Karla Borges

Economia

Professora de Direito Tributário, graduada em Administração de Empresas (UFBA) e Direito (FDJ) ,Pós-Graduada em Administração Tributária (UEFS), Direito Tributário, Direito Tributário Municipal (UFBA), Economia Tributária (George Washington University) e Especialista em Cadastro pelo Instituto de Estudios Fiscales de Madrid.

STF altera a sujeição passiva do IPTU de imóveis públicos

A decisão de repercussão geral do Supremo Tribunal Federal (STF) de abril do ano passado, permitindo a cobrança do Imposto sobre a Propriedade Predial e Territorial Urbana (IPTU) de empresas privadas que ocupam imóveis públicos surpreendeu os estudiosos da matéria. Do ponto de vista econômico, nada mais justo, afinal o exercente da atividade econômica seria beneficiado com a impossibilidade de tributação, reduzindo o seu custo e colocando-o em situação de vantagem perante os seus concorrentes. Todavia, do ponto de vista jurídico-tributário, promove-se uma modificação na sujeição passiva do imposto, contrariando os dispositivos constitucionais e o próprio Código Tributário Nacional (CTN).

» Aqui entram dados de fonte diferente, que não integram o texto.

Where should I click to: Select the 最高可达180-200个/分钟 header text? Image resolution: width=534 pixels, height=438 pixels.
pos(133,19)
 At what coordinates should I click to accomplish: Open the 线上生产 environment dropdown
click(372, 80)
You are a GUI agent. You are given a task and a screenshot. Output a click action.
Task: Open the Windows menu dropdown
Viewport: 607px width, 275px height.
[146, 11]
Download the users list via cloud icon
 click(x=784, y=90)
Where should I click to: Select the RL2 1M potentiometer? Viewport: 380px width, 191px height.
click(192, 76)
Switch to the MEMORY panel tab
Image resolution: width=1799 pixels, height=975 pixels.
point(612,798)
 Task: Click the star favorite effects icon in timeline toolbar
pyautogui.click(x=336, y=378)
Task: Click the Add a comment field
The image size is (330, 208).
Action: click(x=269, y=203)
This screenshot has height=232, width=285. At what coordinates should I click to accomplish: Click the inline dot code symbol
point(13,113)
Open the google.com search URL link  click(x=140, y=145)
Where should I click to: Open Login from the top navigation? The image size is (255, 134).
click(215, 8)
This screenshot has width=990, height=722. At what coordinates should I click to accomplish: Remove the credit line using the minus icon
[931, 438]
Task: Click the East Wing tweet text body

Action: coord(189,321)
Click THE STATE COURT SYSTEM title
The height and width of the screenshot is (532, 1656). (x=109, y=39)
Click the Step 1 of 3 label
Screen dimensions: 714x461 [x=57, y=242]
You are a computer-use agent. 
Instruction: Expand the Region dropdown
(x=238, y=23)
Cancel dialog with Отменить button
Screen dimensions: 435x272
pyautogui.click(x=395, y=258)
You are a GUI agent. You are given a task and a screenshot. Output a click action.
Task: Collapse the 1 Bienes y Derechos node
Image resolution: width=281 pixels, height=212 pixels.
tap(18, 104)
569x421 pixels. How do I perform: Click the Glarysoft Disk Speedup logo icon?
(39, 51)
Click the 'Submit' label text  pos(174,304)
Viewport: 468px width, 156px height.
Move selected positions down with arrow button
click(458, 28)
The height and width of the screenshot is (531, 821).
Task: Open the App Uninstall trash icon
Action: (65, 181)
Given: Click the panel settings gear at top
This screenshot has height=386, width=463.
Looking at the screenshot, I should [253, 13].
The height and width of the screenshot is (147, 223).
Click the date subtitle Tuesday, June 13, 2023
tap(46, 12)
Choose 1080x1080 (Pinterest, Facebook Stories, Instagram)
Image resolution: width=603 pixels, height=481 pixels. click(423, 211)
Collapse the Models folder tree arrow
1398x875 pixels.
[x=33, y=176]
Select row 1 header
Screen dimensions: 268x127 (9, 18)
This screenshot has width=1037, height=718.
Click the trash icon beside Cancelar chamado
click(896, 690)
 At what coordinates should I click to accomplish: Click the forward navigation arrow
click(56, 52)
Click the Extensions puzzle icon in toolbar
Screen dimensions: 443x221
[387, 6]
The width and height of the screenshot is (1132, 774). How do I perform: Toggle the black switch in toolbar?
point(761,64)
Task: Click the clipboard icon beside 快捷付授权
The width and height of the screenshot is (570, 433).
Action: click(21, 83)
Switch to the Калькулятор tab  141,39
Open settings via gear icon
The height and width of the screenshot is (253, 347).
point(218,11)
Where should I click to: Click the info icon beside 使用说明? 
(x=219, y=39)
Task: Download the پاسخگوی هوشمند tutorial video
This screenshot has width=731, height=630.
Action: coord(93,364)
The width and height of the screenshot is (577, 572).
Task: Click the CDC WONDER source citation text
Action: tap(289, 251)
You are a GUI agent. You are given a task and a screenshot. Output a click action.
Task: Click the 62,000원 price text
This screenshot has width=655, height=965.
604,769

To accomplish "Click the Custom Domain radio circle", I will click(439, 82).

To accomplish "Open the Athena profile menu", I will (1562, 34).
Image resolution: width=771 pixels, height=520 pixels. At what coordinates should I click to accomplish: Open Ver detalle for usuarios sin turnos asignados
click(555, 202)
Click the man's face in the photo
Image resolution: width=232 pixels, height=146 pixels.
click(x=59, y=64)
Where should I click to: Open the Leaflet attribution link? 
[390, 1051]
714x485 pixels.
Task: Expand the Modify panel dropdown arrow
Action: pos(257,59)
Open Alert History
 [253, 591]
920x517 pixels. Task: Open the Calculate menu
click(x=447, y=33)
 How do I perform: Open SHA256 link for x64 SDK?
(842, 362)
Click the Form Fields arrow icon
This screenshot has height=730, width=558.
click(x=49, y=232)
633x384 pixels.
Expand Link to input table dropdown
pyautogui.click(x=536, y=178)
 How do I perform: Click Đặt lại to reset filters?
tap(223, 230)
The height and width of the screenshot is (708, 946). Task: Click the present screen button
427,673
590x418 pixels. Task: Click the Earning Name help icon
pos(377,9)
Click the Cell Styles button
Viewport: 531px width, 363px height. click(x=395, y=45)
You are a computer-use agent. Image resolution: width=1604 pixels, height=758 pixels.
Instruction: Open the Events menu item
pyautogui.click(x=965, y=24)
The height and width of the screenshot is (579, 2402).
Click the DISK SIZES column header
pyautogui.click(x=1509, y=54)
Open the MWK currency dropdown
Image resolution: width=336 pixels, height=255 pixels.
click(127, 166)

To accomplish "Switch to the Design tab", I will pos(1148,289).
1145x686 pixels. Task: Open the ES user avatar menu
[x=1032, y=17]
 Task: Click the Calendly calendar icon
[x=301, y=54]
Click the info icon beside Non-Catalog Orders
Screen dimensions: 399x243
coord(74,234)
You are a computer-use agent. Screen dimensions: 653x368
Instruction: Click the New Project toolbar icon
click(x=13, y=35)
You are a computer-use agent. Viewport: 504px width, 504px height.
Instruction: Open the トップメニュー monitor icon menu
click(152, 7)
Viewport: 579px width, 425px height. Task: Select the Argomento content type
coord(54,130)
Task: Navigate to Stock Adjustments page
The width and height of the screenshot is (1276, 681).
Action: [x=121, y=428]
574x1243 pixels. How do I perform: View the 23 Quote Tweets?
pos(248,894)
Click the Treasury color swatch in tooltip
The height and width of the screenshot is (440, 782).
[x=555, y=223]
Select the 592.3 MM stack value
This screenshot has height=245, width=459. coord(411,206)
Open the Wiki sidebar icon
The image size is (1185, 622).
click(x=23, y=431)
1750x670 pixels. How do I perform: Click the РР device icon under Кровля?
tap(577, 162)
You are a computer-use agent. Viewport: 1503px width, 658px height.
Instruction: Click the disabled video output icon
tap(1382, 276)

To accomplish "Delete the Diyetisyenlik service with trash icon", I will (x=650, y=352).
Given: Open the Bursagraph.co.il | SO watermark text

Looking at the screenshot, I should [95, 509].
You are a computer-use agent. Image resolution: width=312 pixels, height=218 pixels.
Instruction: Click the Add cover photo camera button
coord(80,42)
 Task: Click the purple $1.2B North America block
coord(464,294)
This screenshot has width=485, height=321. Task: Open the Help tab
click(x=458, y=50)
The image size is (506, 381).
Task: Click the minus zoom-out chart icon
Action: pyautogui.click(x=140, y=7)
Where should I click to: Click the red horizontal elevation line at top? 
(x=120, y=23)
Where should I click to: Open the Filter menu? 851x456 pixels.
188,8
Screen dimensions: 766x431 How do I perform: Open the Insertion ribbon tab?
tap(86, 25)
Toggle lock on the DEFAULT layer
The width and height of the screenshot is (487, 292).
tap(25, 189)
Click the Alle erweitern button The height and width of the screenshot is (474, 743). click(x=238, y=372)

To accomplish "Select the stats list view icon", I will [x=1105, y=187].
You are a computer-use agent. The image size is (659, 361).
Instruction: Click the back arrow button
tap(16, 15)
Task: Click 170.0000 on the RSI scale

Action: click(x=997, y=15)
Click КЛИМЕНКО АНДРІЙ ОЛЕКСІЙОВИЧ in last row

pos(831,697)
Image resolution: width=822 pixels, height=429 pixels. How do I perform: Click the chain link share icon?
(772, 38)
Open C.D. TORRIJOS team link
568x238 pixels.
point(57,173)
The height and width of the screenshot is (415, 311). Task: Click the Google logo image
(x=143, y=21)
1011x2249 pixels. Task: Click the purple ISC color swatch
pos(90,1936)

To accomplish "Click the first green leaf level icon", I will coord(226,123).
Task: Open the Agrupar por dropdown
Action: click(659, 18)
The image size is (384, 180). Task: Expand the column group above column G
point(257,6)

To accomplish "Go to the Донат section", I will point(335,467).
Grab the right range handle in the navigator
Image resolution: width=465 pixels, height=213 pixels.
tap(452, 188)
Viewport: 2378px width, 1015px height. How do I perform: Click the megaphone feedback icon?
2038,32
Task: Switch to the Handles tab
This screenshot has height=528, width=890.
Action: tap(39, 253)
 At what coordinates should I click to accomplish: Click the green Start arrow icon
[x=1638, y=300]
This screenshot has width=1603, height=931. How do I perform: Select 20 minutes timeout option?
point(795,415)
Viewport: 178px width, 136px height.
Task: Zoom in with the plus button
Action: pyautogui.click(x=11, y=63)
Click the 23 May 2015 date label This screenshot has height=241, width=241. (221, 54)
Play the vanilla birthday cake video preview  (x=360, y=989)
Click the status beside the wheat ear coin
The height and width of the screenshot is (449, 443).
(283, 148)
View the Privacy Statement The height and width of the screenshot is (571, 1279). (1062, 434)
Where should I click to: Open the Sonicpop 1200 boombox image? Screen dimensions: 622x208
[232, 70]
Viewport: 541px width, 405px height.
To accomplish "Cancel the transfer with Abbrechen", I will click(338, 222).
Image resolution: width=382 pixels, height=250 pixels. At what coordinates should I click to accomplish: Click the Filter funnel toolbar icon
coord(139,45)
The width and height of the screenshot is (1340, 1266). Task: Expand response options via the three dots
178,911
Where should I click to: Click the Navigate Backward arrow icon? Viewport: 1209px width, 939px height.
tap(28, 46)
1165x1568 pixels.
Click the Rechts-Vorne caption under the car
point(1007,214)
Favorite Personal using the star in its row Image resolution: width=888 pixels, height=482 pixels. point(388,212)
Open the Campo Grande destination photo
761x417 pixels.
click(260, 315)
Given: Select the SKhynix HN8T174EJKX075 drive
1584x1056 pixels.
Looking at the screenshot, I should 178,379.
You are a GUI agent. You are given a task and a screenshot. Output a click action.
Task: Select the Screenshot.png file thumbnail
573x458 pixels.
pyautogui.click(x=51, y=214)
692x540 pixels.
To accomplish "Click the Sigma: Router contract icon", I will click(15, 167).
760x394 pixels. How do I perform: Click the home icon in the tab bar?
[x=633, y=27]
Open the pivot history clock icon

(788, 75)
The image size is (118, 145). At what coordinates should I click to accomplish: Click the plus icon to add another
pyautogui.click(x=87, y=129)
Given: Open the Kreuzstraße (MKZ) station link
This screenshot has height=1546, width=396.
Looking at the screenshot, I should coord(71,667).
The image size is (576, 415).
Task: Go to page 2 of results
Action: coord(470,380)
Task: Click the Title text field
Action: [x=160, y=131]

A Constituição Federal (CF) reza que cabe a Lei Complementar definir os contribuintes, portanto é o Código Tributário Nacional (CTN) que determina no seu artigo 34 quem são os contribuintes do IPTU: o proprietário do imóvel, o titular do seu domínio útil ou o seu possuidor a qualquer título. São apenas dois os sujeitos passivos da obrigação tributária: o contribuinte que é a pessoa obrigada ao pagamento do tributo quando tenha relação pessoal e direta com o fato gerador; e o responsável, quando não sendo contribuinte, sua obrigação decorra de disposição expressa de lei.

O CTN é claríssimo quando dispõe que as convenções particulares, relativas à responsabilidade pelo pagamento de tributos, não podem ser opostas à Fazenda Pública, para modificar a definição legal do sujeito passivo das obrigações tributárias correspondentes. O STF, portanto, deu uma nova interpretação à lei, ultrapassando os limites da sua competência. Ora, se o imóvel pertence à União, aos Estados, ao Distrito Federal ou aos Municípios, ele está amparado pela imunidade tributária recíproca, prevista no artigo 150, inciso VI, alínea a, que proíbe a instituição de impostos sobre o patrimônio, renda ou serviços uns dos outros.

A decisão do STF afastou a imunidade tributária para cobrança do IPTU de terreno público cedido a empresa privada ou de economia mista, com o fundamento de que a imunidade recíproca prevista na CF, que impede entes federativos de cobrarem tributos uns dos outros, não alcança imóveis públicos ocupados por empresas que exerçam atividade econômica com fins lucrativos. O problema crucial é que essas empresas não configuram no sistema tributário vigente como contribuintes ou responsáveis. Como atribuir responsabilidade a um terceiro não previsto em lei?

Ainda que o particular usufrua de um benefício de pessoa pública, para haver imputação de responsabilidade pelo pagamento do tributo, faz-se necessário alterar o fato gerador da obrigação tributária, do contrário, o STF não está interpretando, mas modificando o texto constitucional e a lei complementar, extrapolando as suas atribuições. O argumento de que o particular, no exercício de atividade econômica lucrativa, termina por usufruir de benefício de pessoa pública pode ser rebatido, se o ente público passar a cobrar um valor maior pelo imóvel cedido, de forma a compensar o não pagamento do tributo.

Imagina-se que se a filosofia adotada pelo STF for essa, em breve, os inquilinos tornar-se-ão sujeitos passivos da obrigação tributária, passando a sofrer execução fiscal pelo não pagamento do IPTU, apenas pela posse precária do imóvel. Não se trata de favorecimento, mas de obediência aos preceitos legais. O fato é que nem o concessionário nem o locatário jamais poderiam figurar no pólo passivo da obrigação por não serem contribuintes, nem responsáveis, por não preencherem nenhum dos requisitos da relação tributária e a definição do sujeito passivo do IPTU não cabe interpretação.